I think you're onto something. Teaching them to buy used is excellent — but shopping as recreation can and does lead to problems. Of course not everyone who shops at garage sales is a hoarder. But the hoarders I know do frequent garage sales and do that same thing as your kids are learning to do: "This is so cheap! Only a dollar! And I like this kind of thing! I'll buy it!"
As I see it, the garage sale experience has to be balanced by other kinds of learning too. One is what other posters have mentioned, that things have to be gotten rid of as well as obtained. This is going to be a lot harder for kids than learning to spend. Maybe it needs to happen before you go to the sale: "If you can find a handful of toys for us to take to Goodwill, then you get a dollar to spend at the sale. Or you can keep your current toys, your choice."
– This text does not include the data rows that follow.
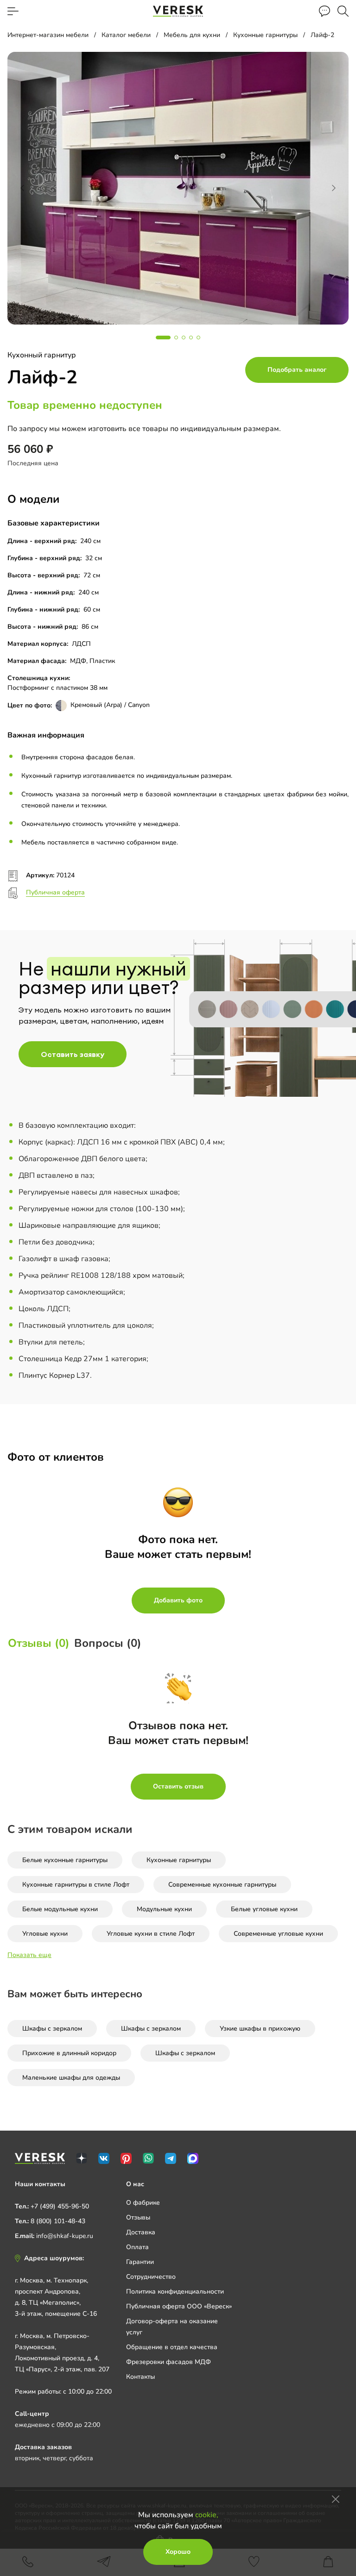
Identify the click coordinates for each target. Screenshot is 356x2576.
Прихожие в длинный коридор (69, 2053)
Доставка (140, 2232)
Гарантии (140, 2261)
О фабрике (143, 2202)
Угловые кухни (45, 1933)
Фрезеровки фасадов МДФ (168, 2361)
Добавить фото (178, 1600)
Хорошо (178, 2551)
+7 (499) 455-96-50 (60, 2206)
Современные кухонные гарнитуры (222, 1884)
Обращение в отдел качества (171, 2347)
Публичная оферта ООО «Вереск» (179, 2306)
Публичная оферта (55, 892)
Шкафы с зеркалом (52, 2028)
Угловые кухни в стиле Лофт (151, 1933)
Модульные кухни (164, 1909)
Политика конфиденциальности (175, 2291)
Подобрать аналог (296, 369)
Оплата (137, 2247)
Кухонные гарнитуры (178, 1860)
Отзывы (138, 2217)
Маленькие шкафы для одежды (71, 2077)
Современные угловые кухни (278, 1933)
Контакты (140, 2376)
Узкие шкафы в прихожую (260, 2028)
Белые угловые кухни (264, 1909)
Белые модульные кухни (60, 1909)
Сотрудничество (151, 2276)
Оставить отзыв (178, 1786)
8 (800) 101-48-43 (58, 2221)
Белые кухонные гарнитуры (65, 1860)
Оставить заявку (72, 1054)
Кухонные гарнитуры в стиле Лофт (75, 1884)
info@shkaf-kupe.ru (64, 2236)
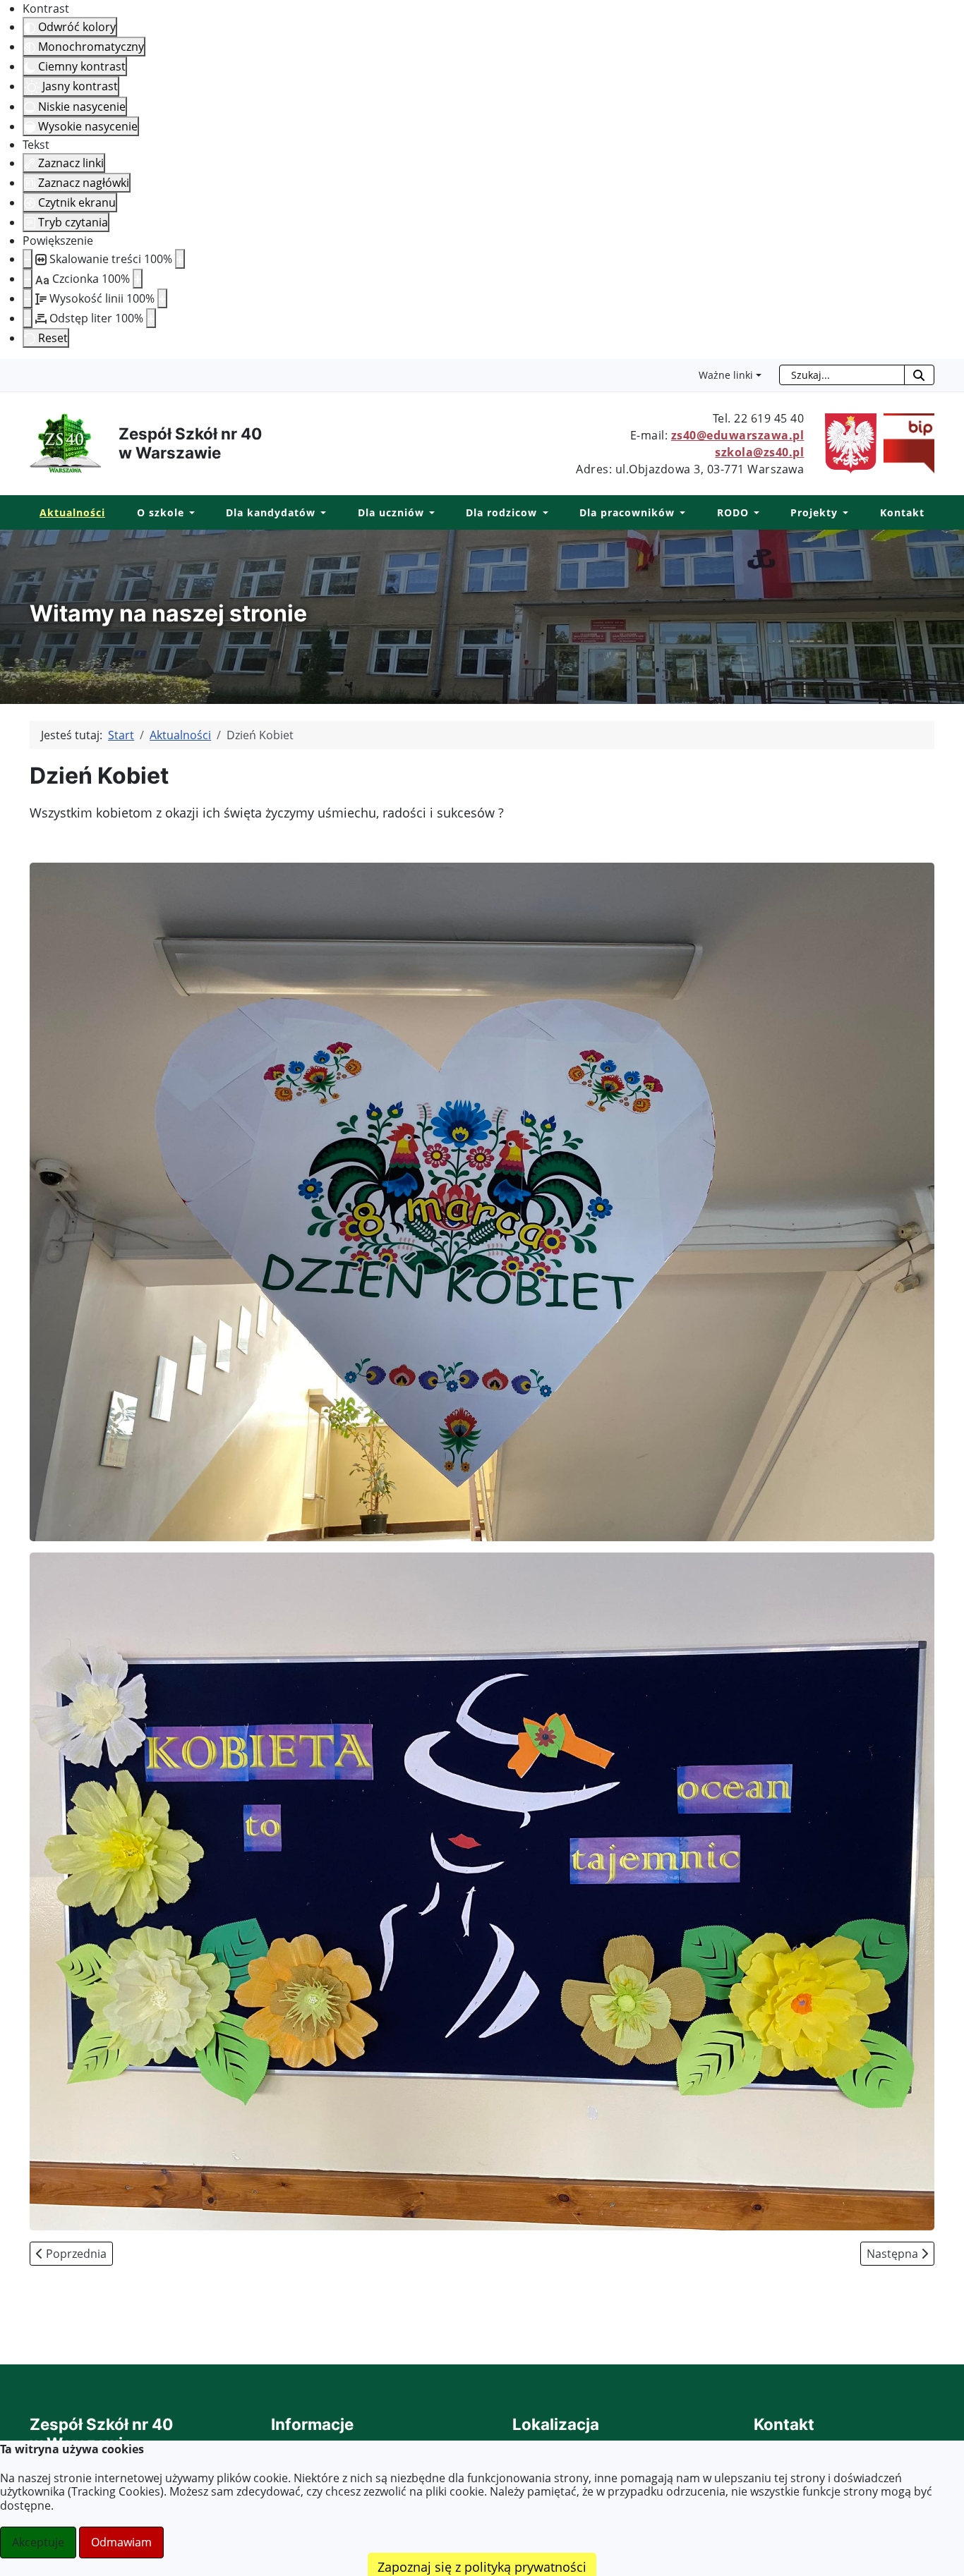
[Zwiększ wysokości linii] (162, 298)
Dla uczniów (391, 512)
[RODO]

But another is to learn that there are other excellent things to do with that money. Right now every time they go to a garage sale they get free money. It's as if money is generated by shopping. They need some kind of structure where they're making the choice between spending and saving for something greater. Maybe every time they save $10, you give them $1 in interest. So every week it would be "Here is a dollar — you can spend it for toys at the garage sale (although you do have a lot of toys already), or you can save it in this piggy bank and when you have $10 you'll get another dollar. Then eventually you can use that money for X, Y, or Z (good things that they might use that money for, maybe some experiences rather than just more toys)."
Again, I think you're spot on to be alert to the messages you're giving them.